In our media rich environment, full of the constant bombardment of messages, how do we assign value to individual communications? It asks rather than fast, more, and constant, could slow, less, and distorted actually enhance our experience by forcing us to become an active participant? As designers dictated by technology, disruption is so often avoided and hidden. This project begins a journey of asking could these disruptive moments actually enhance our interactions in contemporary society and temporarily question what it means to participate in it?
The project began by analyzing the historic use of symbol languages and encoded typographic systems which traditionally add layers of distortion to communication. These systems force audiences to participate in additional steps of deciphering their meaning in order to communicate. By forcing additional engagement, the reward of participating is enhanced. Using the rules abstracted from these systems and the geometric relationships of letterforms, a new 26-character alphabet was developed which became the basis for an encryption kit housed in a two-sided box. This box consists of 26 two-sided stamps, an ink pad, and a series of pre formatted message cards. To operate, the user would flip the box to the appropriate side and use the corresponding stamps to create or translate a message.

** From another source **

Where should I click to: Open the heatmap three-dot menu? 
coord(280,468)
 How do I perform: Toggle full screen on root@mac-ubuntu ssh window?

To expand on the duality of this relationship, from letter form to encoded system and from encoding a message to deciphering one, 3-D printing technology was utilized to develop the formal nature of the stamps. The two symbols were lofted together to formally translate the letterform on one side, to the new symbol equivalent on the other. The formal quality of these extrusions symbolically represented the new distorted layer within the translated communication, moving away from the veil of clear communication to a new experience entirely. The last stage of the project was a testing ground for the viability of this system. The modular system allowed for a form of visual camouflage, enabling the ability to embed messages in abstract patterns. This representation challenges the potential of meaning in our contemporary environments. Do textures, patterns, pixels and information within our environment have embedded meanings we are unable to comprehend? If so, what does that say about the sincerity of our encounters with dictated media? If not, might this provide a place for more in depth and participatory occurrences?
The role of this project is to temporarily disrupt our everyday communication platforms. In doing so, we are able to look back on those platforms with new appreciation. Upon using these systems again, how might the disrupted event influence our understanding and participation in the mediascape?